Key areas of retail analytics
Traffic and footfall analytics
Measuring visitor volume is the foundation. Without knowing how many people entered, no other metric (conversion, dwell, engagement) can be accurately calculated.
Customer journey analytics
Understanding how shoppers navigate the store — which zones they visit, in what order, and for how long — reveals whether the store layout is working or whether key departments are being missed.
Conversion analytics
Conversion rate — the percentage of visitors who make a purchase — is arguably the most important metric in retail. A store with declining sales may not have a sales problem; it may have a traffic problem, or a conversion problem. Analytics separates the two.
Demographic analytics
Understanding the age and gender profile of your customer base helps inform merchandising, marketing, and even music and scent choices. Modern analytics does this anonymously using computer vision — no loyalty cards or surveys required.
Operational analytics
Staffing levels, queue wait times, checkout utilisation, and service desk performance all fall under operational analytics. The goal is to align resources with actual customer demand.
Campaign and merchandising analytics
Measuring the impact of promotions, window displays, fixture moves, and product placements. This is the in-store equivalent of A/B testing and is essential for proving marketing ROI.
In-store analytics: the data gap
The fundamental challenge for physical retailers is that they’ve historically had far less data than their online competitors. An e-commerce site knows:
- Every page a visitor views
- How long they spend on each page
- What they search for
- Where they drop off in the checkout funnel
- Exactly who they are (if logged in)
A physical store, by contrast, traditionally only knew what happened at the till. Everything before that — the browsing, the consideration, the comparison — was invisible.
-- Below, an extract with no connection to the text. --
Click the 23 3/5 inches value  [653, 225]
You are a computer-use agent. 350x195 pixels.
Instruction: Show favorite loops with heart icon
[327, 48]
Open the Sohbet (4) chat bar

Modern in-store analytics, powered by computer vision, closes this gap by providing the physical-world equivalents of web metrics: visits (footfall), page views (zone visits), time on site (dwell time), and conversion (purchases ÷ visitors).
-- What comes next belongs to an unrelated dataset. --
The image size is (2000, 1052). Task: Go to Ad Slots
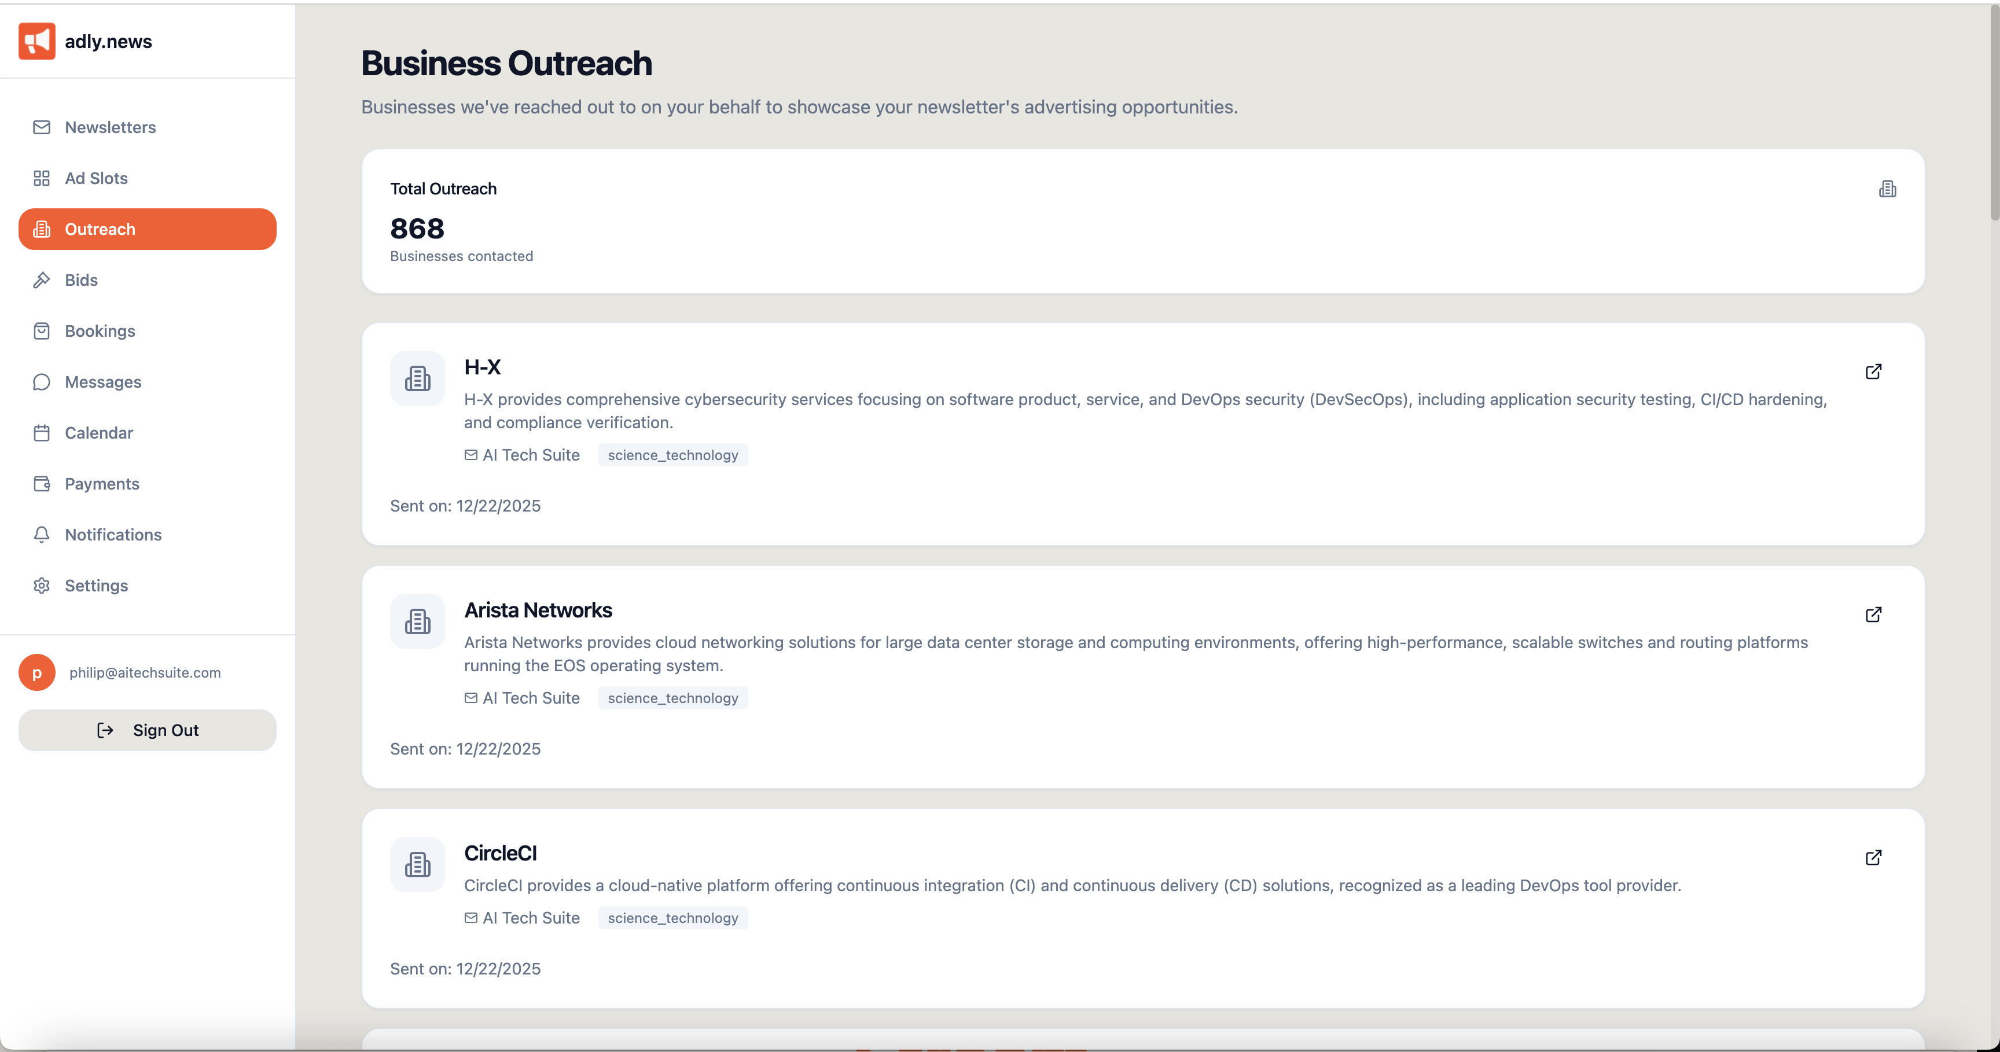96,179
How Aura Vision enables retail analytics
Aura Vision provides the in-store data layer that retailers need to match the depth of their online analytics. By connecting to existing CCTV cameras, the platform delivers footfall counts, customer journey maps, heatmaps, demographic insights, queue analytics, and staff scheduling data — all from a single integration.
The Ask Aura AI assistant allows retail teams to query their data in natural language, making insights accessible to everyone from store managers to board members without requiring data science expertise.
Frequently asked questions
What is the difference between retail analytics and business intelligence?
Business intelligence (BI) is a broad term covering data analysis across any industry. Retail analytics is the discipline-specific application of BI to retail, using metrics like footfall, conversion rate, basket size, and dwell time that are unique to the sector.
What types of data are used in retail analytics?
Retail analytics draws on point-of-sale (POS) transaction data, footfall and traffic counts, customer journey data (path maps, heatmaps), demographic profiles, inventory levels, staffing schedules, and external data like weather and local events.
Can small retailers benefit from analytics?
Absolutely. While enterprise retailers may deploy analytics across hundreds of stores, even a single-location retailer benefits from understanding peak hours, conversion rates, and which areas of the store perform best. Modern cloud-based analytics platforms have made these tools accessible at any scale.
What is the difference between online and in-store analytics?
Online analytics tracks digital interactions (clicks, page views, cart additions). In-store analytics tracks physical behaviour (footfall, movement paths, dwell time, queue waits). The challenge for physical retail has been achieving the same depth of insight as e-commerce — which is now possible with computer-vision-based analytics.